> _Ihre Aufgabe_:
Schreiben Sie den Nachruf auf Wilhelm Totok im Anschluss an seinen letzten Satz weiter.

Nachruf auf Wilhelm Totok (1921 – 2017)

Direktor der Niedersächsischen Landesbibliothek 1962 – 1986

Im Mai dieses Jahres verstarb Prof. Dr. Wilhelm Totok, der frühere langjährige Direktor der Niedersächsischen Landesbibliothek, im 96. Lebensjahr. Mit ihm hat das deutsche Bibliothekswesen den vielleicht letzten Vertreter einer Bibliothekarsgeneration verloren, die eine zwischenzeitlich untergegangene Epoche repräsentierte. Wilhelm Totok wurde am 12.09.1921 in Rumänien geboren, wuchs zweisprachig auf und studierte in den Kriegs- und Nachkriegsjahren in Marburg und zeitweise auch in Wien Germanistik, klassische Philologie, Geschichte und Philosophie. Hinsichtlich dieser wissenschaftlichen Ausrichtung stand er damit ganz in der Tradition so berühmter Vorgänger wie etwa Fritz Milkau oder Georg Leyh und war damit zugleich ein eindeutiger Vertreter des klassischen Bildungsbürgertums.

Seine bibliothekarische Laufbahn begann er 1949 an der Stadt- und Universitätsbibliothek in Frankfurt am Main, die damals noch die „Deutsche Bibliothek“ als Unterabteilung beherbergte. Dorthin wechselte er 1951, um dann anschließend (1957) an die UB Marburg zu gehen. 1962 dann wurde er Direktor der Niedersächsischen Landesbibliothek; dieses Amt hatte er bis zu seinem Ausscheiden aus dem aktiven Dienst 1986 inne.

Wilhelm Totok im Jahr 2002

Für die älteren unter uns ist sicherlich mit dem Namen Totok untrennbar das „Handbuch der bibliographischen Nachschlagewerke“ verbunden – für die angehenden Bibliothekarinnen und Bibliothekare zwischen 1960 und 1990 der Klassiker der beruflichen Ausbildung. In einer Zeit ohne Internet, Suchmaschinen und ohne Discovery Systeme, in einer Zeit, in der ein prägendes Element der Bibliotheken noch der Kartenkatalog war, lieferte das Handbuch die Basisinformation, um sich fachspezifisch oder auch gattungsbezogen überhaupt erst auf die Suche nach weiteren Informationsquellen begeben zu können. Das Handbuch, im Regal durch seinen auffallenden „klostermanngrauen“ Umschlag schon weithin sichtbar, erschien zwischen 1959 und 1984 teilweise mit unterschiedlichen Co-Herausgebern (Rolf Weitzel, Karl Heinz Weimann, Hans-Jürgen Kernchen) in insgesamt sechs Auflagen, ehe es dem neuen Zeitgeist Tribut zollen musste und nach und nach obsolet wurde.

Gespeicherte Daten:

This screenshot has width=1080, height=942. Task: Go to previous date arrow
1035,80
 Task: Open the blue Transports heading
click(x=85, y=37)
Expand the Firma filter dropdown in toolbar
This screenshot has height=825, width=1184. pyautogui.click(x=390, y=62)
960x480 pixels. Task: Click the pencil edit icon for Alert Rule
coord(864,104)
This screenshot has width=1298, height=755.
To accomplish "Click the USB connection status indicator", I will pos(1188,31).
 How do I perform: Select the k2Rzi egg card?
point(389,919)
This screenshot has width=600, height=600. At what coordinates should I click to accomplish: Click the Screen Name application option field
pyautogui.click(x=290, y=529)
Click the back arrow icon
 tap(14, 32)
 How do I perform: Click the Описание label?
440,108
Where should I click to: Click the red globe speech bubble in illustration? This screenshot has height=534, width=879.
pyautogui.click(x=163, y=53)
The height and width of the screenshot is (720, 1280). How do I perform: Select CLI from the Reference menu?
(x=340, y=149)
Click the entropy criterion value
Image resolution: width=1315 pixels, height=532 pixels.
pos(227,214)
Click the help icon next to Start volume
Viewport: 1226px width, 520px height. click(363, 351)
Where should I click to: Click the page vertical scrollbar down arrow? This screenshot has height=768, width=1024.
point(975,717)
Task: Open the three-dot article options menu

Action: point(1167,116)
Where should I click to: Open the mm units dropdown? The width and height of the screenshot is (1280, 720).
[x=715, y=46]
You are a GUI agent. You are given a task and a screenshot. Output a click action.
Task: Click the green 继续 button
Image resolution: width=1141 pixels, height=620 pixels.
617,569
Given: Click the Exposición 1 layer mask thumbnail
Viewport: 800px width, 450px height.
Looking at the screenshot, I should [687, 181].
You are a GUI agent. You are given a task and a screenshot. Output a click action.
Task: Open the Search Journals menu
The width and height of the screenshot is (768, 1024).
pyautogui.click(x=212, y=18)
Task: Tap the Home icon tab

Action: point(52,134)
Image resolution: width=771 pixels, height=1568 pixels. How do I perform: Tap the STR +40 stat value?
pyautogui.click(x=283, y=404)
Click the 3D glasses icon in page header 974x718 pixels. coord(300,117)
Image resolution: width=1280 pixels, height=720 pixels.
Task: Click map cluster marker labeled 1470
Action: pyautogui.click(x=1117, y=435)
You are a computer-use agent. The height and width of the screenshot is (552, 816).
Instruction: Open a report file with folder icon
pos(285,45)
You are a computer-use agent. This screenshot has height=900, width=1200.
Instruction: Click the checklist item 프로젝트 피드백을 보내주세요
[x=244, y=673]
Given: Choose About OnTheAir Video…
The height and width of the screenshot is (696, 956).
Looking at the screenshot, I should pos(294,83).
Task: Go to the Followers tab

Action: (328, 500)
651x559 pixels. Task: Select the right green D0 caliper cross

> _Ergebnis der Übung_:
Es wäre aber viel zu kurz gegriffen, das Wirken Wilhelm Totoks nur auf dieses Handbuch zu reduzieren. Seine Arbeit in der Niedersächsischen Landesbibliothek hat gezeigt, dass er sich erfolgreich vielfältigen und sehr unterschiedlichen Aufgaben stellte. Ihm ist zuzurechnen, dass an der Bibliothek ein Leibniz-Forschungsschwerpunkt aufgebaut wurde (ab 1962). Dies passte natürlich sehr gut in sein wissenschaftliches Interesse, die Philosophie, wo er sich ja auch als Autor des „Handbuchs der Geschichte der Philosophie“, welches zwischen 1964 und 1990 in insgesamt sechs Bänden erschien, einen Namen machte. In seine Zeit fällt aber auch die Konzeption und Realisierung eines für die damalige Zeit eindrucksvollen Neubaus in wunderschöner Lage Hannovers. Und als die TU Hannover 1969 in den Stand einer Volluniversität erhoben wurde, stand er bereit, die Literaturversorgung (so bezeichnete man das damals noch) für alle nicht naturwissenschaftlich-technischen Fächer zu übernehmen. Darüber hinaus integrierte er in den Bibliotheksbetrieb auch noch die bibliothekarische Ausbildung für den mittleren und gehobenen Dienst durch Errichtung der Niedersächsischen Bibliotheksschule.

Auch im Verbandsleben war Wilhelm Totok aktiv: Von 1973 bis 1975 war er Vorsitzender des Vereins Deutscher Bibliothekare (VDB) und von 1977 bis 1980 Vorsitzender des Deutschen Bibliotheksverbands (dbv).

Zusammenfassend lässt sich sagen, dass es Wilhelm Totok gelungen war, die Niedersächsische Landesbibliothek von einer eher unbedeutenden Einrichtung zu einer in der Öffentlichkeit stark wahrgenommenen Landesbibliothek, zu einer Forschungsbibliothek und zu einer Universitätsbibliothek auszubauen – in Niedersachsen mit der Konkurrenz von Göttingen einerseits und Wolfenbüttel andererseits wahrlich eine beachtliche Leistung.

Wilhelm Totok lässt sich in seinem beruflichen Wirken in eine Epoche einordnen, die stark durch einzelne Persönlichkeiten geprägt wurde; Paul Raabe oder die Brüder Gerhard und Hartwig Lohse wären hier noch zu nennen. Ihnen gemeinsam war das Verständnis von Bibliothek als einem Hort der Wissenschaft und der klassischen Bildung. Bei aller Akzeptanz für notwendige Veränderungen war ihnen jedoch der Aufbruch hin zu gänzlich neuen Ufern, wofür etwa Totoks Berufskollegen Harro Heim und Joachim Stoltzenburg standen, fremd. So gesehen haben wir mit Wilhelm Totok einen bedeutenden Vertreter des deutschen Bibliothekswesens verloren, eines Bibliothekswesens – und dies muss auch festgestellt werden –, das es in dieser Form heute nicht mehr gibt.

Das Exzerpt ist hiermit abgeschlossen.